In practice, there have been efforts such as the Safer Nairobi Initiative, which was endorsed by the Nairobi City Council, that aspire to a more coordinated effort to improve urban security by involving agencies and departments with mandates to deliver public services and create work opportunities. While these have had mixed outcomes, the spirit of such efforts to develop a joined-up approach is essential to improve security for the urban poor. Separately, some public utility companies have sought to improve regulation of services that often come under the control of predatory gangs and cartels in poor neighbourhoods. In Kibera, the Nairobi Water and Sewerage Services Company has sought to better regulate water vending, which has been controlled by gangs in certain areas. Neighbourhood-level efforts to improve the slum environment have also had positive impacts. One of these, Getto Green, works in Huruma, sections of which were leveled by arson attacks during the 2008 violence. Led by a young man who was previously involved in criminal activity, Getto Green’s initiatives include clearing public dumpsites and starting micro-enterprises for youth such as car-washes. The group’s chair explained, “If you are economically stable, your community will be stable. Having money prevents us from needing to steal or from being manipulated by politicians.”
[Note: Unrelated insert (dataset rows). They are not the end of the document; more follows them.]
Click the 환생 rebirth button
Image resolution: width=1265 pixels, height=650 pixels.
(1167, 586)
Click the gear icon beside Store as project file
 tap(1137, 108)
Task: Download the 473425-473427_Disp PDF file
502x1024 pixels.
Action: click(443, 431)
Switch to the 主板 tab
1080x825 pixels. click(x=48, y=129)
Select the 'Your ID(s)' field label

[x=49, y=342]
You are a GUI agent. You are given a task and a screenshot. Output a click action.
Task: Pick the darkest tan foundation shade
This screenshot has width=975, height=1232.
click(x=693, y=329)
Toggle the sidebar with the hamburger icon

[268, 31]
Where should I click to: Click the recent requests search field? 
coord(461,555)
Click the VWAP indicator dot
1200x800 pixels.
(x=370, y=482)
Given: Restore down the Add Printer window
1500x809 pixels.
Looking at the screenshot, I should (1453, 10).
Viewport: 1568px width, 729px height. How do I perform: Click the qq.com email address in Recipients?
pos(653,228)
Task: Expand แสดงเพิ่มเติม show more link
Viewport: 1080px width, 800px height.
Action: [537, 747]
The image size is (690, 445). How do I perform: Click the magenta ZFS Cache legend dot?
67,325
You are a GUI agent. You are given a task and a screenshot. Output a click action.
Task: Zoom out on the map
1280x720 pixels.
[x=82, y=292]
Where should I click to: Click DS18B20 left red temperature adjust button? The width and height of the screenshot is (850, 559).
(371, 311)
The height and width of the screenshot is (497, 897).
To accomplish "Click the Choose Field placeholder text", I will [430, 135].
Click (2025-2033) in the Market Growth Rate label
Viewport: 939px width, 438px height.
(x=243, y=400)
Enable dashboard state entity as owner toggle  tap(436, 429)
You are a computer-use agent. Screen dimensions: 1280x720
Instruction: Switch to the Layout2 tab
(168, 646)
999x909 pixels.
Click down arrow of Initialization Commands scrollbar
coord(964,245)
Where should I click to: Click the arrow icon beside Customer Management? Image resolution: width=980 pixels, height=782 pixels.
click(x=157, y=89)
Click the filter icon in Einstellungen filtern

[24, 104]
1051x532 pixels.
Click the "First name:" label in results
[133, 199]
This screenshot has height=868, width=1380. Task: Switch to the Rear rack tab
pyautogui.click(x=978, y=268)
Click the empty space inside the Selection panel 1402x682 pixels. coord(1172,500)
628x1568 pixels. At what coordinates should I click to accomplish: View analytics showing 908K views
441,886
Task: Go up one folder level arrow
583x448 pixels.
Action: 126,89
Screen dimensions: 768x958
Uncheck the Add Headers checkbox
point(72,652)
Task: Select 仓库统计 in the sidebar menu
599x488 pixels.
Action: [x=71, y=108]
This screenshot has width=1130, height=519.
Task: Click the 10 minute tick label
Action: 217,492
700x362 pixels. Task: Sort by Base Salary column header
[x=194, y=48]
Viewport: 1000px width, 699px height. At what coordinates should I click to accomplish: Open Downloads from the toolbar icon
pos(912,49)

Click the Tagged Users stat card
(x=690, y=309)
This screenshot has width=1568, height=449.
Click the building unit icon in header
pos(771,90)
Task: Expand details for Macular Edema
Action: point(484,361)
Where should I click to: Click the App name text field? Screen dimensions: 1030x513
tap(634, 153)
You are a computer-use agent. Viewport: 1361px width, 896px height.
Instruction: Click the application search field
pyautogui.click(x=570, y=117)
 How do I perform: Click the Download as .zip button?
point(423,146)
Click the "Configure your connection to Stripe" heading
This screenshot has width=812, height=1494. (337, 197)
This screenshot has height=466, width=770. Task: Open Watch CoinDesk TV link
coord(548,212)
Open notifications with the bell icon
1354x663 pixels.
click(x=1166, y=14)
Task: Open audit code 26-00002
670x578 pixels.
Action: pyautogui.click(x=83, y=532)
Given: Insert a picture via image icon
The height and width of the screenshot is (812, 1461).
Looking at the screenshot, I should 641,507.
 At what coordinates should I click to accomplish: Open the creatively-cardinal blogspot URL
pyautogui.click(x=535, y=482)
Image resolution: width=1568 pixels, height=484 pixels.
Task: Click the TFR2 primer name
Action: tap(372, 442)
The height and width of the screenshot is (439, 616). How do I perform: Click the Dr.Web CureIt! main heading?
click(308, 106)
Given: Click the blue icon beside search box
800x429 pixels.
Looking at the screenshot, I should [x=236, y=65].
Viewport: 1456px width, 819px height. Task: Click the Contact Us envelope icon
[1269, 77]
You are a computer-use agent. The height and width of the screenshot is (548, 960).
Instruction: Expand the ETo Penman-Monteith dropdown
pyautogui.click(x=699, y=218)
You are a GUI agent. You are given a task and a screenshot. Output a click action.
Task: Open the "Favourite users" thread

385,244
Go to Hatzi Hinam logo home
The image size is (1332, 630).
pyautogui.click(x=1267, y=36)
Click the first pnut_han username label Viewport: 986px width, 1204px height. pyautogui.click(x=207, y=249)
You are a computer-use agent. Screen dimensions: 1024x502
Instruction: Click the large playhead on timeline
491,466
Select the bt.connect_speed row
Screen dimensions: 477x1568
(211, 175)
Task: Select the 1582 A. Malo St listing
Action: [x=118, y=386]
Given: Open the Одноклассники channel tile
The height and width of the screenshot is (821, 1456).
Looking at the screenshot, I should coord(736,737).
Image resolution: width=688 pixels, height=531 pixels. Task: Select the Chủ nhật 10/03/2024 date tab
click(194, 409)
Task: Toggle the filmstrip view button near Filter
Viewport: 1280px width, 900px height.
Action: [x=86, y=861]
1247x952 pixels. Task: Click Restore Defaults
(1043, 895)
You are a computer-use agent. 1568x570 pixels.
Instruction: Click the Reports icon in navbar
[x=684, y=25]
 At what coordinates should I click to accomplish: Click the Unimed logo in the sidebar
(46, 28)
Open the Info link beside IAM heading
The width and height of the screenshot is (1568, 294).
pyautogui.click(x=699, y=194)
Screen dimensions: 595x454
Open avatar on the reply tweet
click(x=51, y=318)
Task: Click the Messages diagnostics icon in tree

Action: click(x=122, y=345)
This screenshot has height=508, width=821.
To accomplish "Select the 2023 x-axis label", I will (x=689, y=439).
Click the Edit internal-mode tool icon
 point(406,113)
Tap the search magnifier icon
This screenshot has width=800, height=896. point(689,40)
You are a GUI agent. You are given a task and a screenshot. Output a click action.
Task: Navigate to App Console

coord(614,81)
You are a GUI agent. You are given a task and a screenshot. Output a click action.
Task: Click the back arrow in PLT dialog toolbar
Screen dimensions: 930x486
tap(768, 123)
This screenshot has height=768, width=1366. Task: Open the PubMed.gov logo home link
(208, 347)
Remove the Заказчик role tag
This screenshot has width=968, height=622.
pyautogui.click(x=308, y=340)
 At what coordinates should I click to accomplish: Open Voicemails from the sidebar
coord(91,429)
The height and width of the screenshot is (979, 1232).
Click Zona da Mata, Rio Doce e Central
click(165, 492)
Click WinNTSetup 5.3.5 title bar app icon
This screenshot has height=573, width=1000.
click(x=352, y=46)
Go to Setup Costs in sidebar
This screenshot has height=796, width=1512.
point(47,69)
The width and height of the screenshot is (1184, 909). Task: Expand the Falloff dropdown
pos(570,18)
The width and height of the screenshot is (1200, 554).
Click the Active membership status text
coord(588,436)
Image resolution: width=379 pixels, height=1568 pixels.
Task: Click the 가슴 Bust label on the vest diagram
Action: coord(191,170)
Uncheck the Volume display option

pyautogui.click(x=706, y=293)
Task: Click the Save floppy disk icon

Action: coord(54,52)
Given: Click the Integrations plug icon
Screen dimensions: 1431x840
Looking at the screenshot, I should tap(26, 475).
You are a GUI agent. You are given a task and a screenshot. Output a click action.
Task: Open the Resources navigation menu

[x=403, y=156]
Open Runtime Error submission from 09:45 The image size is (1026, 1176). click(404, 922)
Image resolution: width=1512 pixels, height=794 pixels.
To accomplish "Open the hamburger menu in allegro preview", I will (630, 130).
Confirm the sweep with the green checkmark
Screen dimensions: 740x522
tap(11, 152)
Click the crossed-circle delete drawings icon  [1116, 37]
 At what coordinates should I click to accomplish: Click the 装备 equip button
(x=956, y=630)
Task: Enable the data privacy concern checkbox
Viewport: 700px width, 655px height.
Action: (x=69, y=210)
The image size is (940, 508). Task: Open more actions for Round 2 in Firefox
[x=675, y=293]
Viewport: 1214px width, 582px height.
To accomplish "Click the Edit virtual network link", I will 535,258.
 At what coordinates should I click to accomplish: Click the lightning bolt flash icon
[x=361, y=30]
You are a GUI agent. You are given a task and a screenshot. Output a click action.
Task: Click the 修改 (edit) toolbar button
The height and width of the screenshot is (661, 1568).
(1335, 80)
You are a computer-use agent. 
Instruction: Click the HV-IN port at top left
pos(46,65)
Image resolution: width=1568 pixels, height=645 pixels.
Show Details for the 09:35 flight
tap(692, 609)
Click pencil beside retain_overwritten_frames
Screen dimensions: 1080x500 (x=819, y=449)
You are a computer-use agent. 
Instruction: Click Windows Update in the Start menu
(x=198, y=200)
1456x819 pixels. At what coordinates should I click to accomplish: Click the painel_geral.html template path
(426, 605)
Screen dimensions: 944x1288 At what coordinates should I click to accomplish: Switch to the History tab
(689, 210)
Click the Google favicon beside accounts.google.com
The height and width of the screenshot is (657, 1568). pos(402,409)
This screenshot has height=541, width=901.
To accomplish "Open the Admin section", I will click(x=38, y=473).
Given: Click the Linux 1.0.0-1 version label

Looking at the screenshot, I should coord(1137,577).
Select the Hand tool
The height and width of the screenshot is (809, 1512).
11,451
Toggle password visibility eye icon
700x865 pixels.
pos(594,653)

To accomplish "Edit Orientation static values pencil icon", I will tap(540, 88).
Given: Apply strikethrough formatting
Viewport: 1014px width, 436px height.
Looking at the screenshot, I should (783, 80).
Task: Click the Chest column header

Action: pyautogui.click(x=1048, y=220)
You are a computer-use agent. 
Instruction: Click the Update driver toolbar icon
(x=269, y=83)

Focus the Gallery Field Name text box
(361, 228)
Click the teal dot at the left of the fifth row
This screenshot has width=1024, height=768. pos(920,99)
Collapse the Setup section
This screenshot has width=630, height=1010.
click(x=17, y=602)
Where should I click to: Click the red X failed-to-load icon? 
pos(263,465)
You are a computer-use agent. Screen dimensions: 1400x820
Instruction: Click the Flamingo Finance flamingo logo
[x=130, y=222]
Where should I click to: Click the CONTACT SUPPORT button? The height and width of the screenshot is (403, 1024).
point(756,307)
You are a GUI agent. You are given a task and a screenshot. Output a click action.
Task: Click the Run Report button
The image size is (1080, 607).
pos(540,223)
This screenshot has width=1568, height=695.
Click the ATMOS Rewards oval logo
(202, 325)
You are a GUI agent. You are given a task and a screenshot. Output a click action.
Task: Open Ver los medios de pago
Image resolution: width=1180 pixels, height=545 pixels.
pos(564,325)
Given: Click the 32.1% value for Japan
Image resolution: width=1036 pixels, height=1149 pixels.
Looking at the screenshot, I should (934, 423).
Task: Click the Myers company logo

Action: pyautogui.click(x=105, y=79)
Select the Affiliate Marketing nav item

Reducing everyday violence in Nairobi’s poor areas and the likelihood of election-related violence requires expanding access to good and reliable public services as well as providing more opportunities for young people. Community-level efforts by groups such as Getto Green provide concrete examples of what can be achieved but these often go unnoticed. While attention will be fixed on Kenya’s political struggles at the national level in Monday’s elections, ways out of violence are increasingly being found by the urban poor themselves. After any post-election dust has settled, Kenya’s new political and governance structures will be tested quickly to see whether they too can respond to the needs of the poor.
[i] Kenya National Commission for Human Rights (2008): ‘On the Brink of Precipice. A Human Rights Account of Kenya's Post- 2007 Election Violence.’ Nairobi.
[ii] David Anderson (2002): ‘Vigilantes, Violence and the Politics of Public Order in Kenya.’ African Affairs ,101: 531-555.
[iii] Human Rights Watch (2008): ‘Ballots to Bullets. Organized Political Violence and Kenya's Crisis of Governance.’